## TASK REQUIREMENTS
Each line of the data must be given back verbatim, with pictures removed.

· · · ·

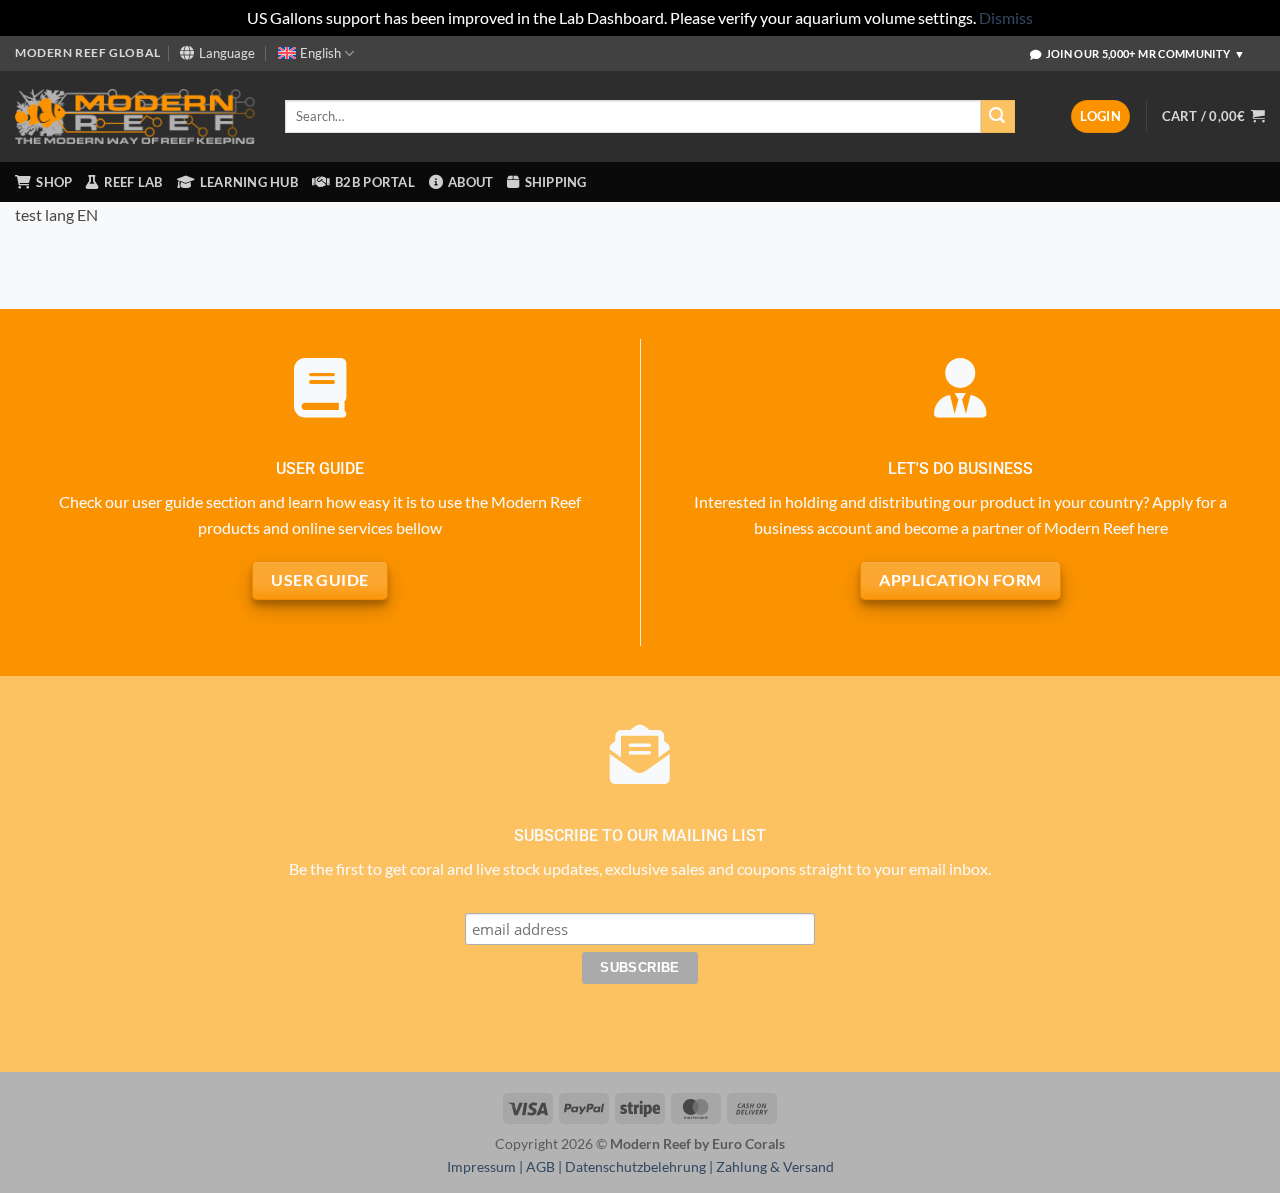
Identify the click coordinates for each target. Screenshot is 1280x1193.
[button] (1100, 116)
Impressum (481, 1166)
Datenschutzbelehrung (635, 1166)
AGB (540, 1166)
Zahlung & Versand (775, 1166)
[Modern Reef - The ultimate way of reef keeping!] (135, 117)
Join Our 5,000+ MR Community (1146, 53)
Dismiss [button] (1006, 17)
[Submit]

· · · ·

## WRITTEN ANSWER
Identify the click coordinates for each target. Screenshot is 1280x1193.
[button] (1100, 116)
Impressum (481, 1166)
Datenschutzbelehrung (635, 1166)
AGB (540, 1166)
Zahlung & Versand (775, 1166)
[Modern Reef - The ultimate way of reef keeping!] (135, 117)
Join Our 5,000+ MR Community (1146, 53)
Dismiss [button] (1006, 17)
[Submit]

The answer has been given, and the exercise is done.